----- Exercise data -----

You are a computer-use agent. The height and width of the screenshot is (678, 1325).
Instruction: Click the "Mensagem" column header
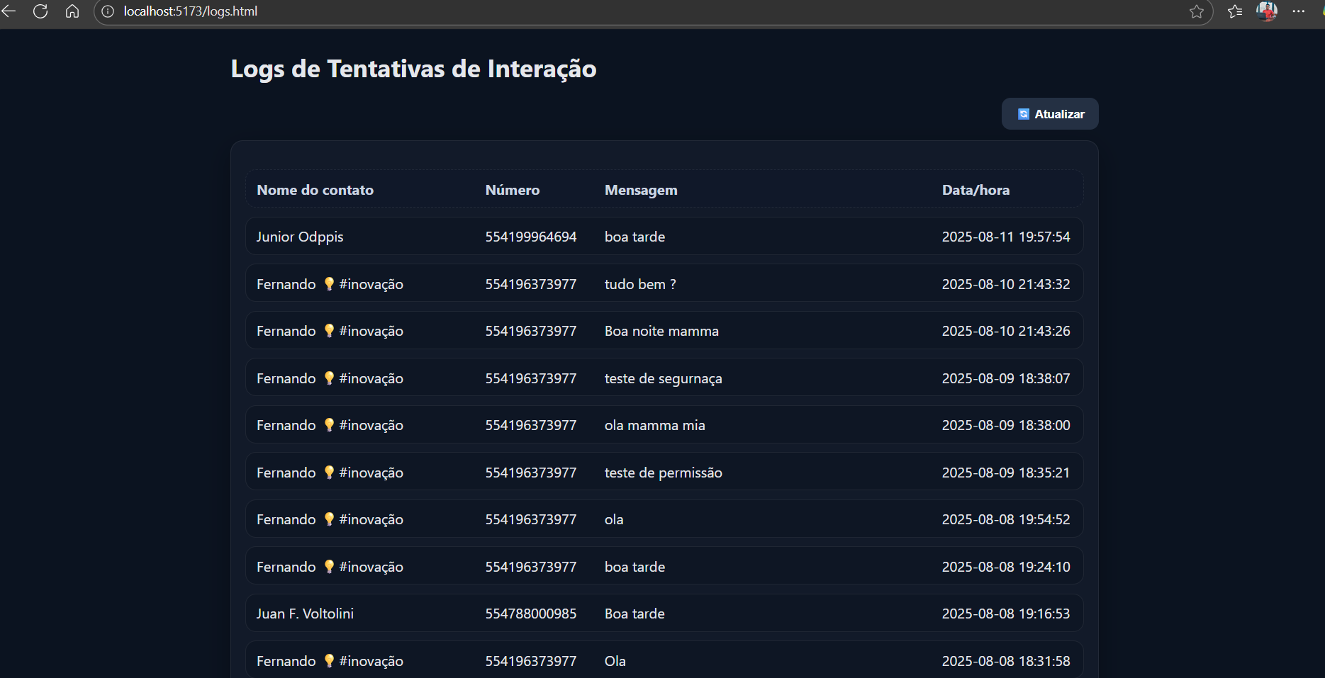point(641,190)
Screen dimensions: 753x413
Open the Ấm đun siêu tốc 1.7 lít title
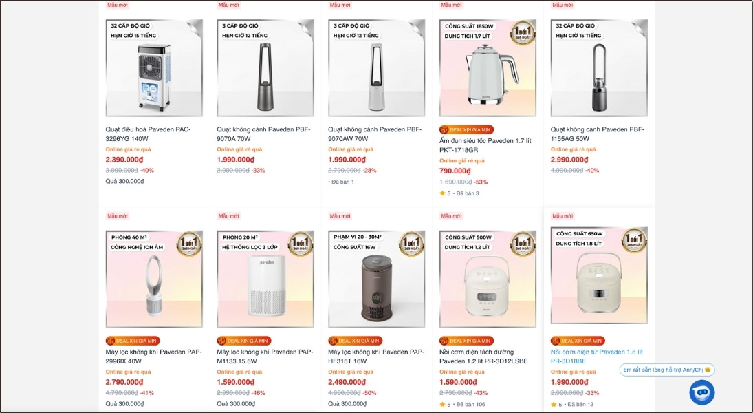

-----

> [What you have to do]:
Each line above should be printed again exactly, though the pictures should not be.

> [Answer to this problem]:
You are a computer-use agent. The height and width of the screenshot is (678, 1325).
Instruction: Click the "Mensagem" column header
point(641,190)
Screen dimensions: 753x413
Open the Ấm đun siêu tốc 1.7 lít title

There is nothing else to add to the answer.